A Novel
72 hours to stop an assassination.
A lifetime of secrets behind it.
The Story
Verona, Italy. Eight nations are days away from ratifying the Verona Accords, the first binding international treaty to regulate lethal autonomous weapons systems. For the delegates gathered in the city's most storied halls, it is a historic moment. For Ambassador Helena Whitfield, the treaty's most visible champion, it may be her last.
A contracted shooter has been placed in Verona. Intelligence is fragmentary, the motive unclear, the principals unknown. An operative codenamed MERIDIAN is given a single mandate: identify the shooter before the summit concludes. 72 hours. What follows is a compressed, claustrophobic procedural (backstreet surveillance, layers of cover identity, and a cast of handlers and suspects each running their own agenda) as MERIDIAN works the city's margins while the clock runs down toward a bullet that may or may not be for the Ambassador.
Stopping the shot turns out to be the easy part. Understanding the architecture behind it (who commissioned the contract, why now, and what the Verona Accords were actually designed to protect) takes considerably longer. The trail leads from Verona's cobblestones to Vienna, from treaty text to shell companies, from a briefing room to a truth no handler sanctioned MERIDIAN to find.
"The face in the mirror is the reader's face.
MERIDIAN has no name, no gender, no history you haven't given them."

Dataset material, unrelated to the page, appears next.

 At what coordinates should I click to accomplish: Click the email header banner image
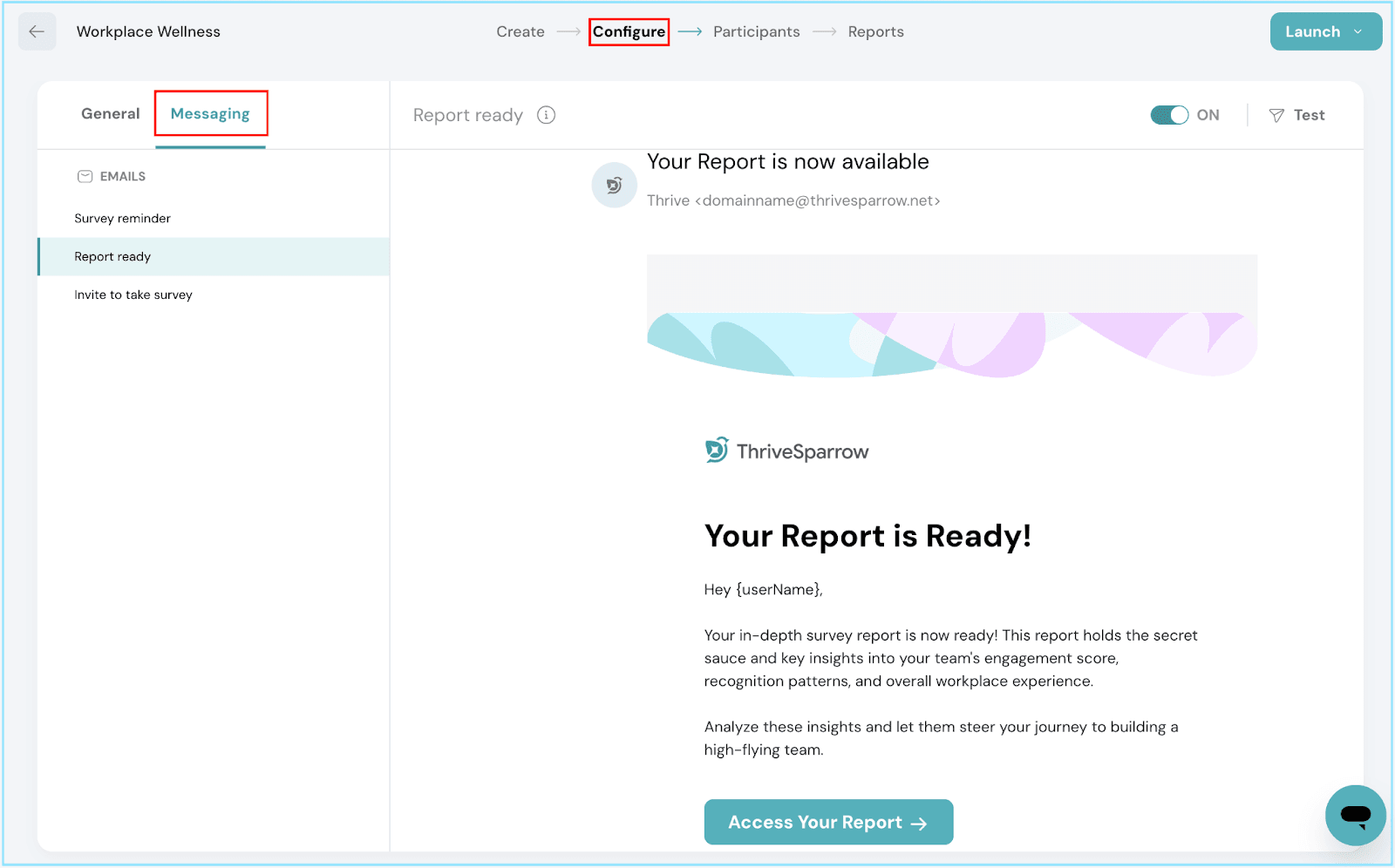point(951,316)
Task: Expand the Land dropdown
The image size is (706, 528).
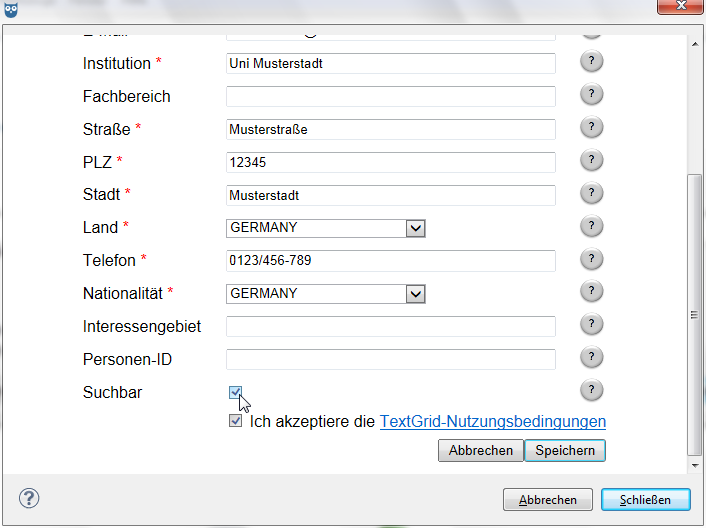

On the Protagonist Conceit
The Protagonist
MERIDIAN is a codename, not a person, at least not one the reader is allowed to locate. The operative is deliberately ungendered and unnamed. Pronouns are they/them throughout, not as a political gesture but as a craft decision: the blank-slate operative is one of the oldest conventions in spy fiction, and MERIDIAN takes it seriously.
The reader brings the face. They bring the gender, the backstory, the particular flavor of exhaustion that comes from doing this work for too long. What the novel provides is perception, judgment, and a very precise way of moving through a room.
The primary point of view is MERIDIAN's: close third-person, tightly controlled, never omniscient. Interleaved through the novel's 54 chapters are 15 POV interludes, each written from the perspective of a named handler or suspect: the other eyes in the room, the hands on the levers, the people who believe they understand what MERIDIAN is doing and are, in varying degrees, wrong.
The World
The Story Bible behind MERIDIAN is not a vague reference document. It is a structured intelligence architecture, the kind that could support a sequel, a game, or a trial.
Novel × Game
MERIDIAN the novel did not grow from an outline. It grew from Operation Meridian, the real-time spy thriller ARG architected solo in 24 days, with 88 scripted game events, five AI and API integrations, and 154k+ lines of code. The narrative architecture came first: the handler network, the three-tier antagonist hierarchy, the Verona Accords and the fragile coalition around them. The game was built on top of that canon. Then the novel pulled it back out.
This cross-medium design left fingerprints. The rotating POV interludes in the novel directly mirror the game's multi-handler architecture: each handler a distinct voice, each voice shaped by incomplete information about what MERIDIAN is actually doing. The classified-cable register that players received in-game was not invented for the ARG; it was extracted from the same operational grammar that governs how handlers speak in the novel. The Vienna sequence closes threads that players opened.
The two works are designed to be read in either order. The game rewards people who have read the novel. The novel rewards people who have played the game. Neither requires the other, but each one changes what you notice in the other.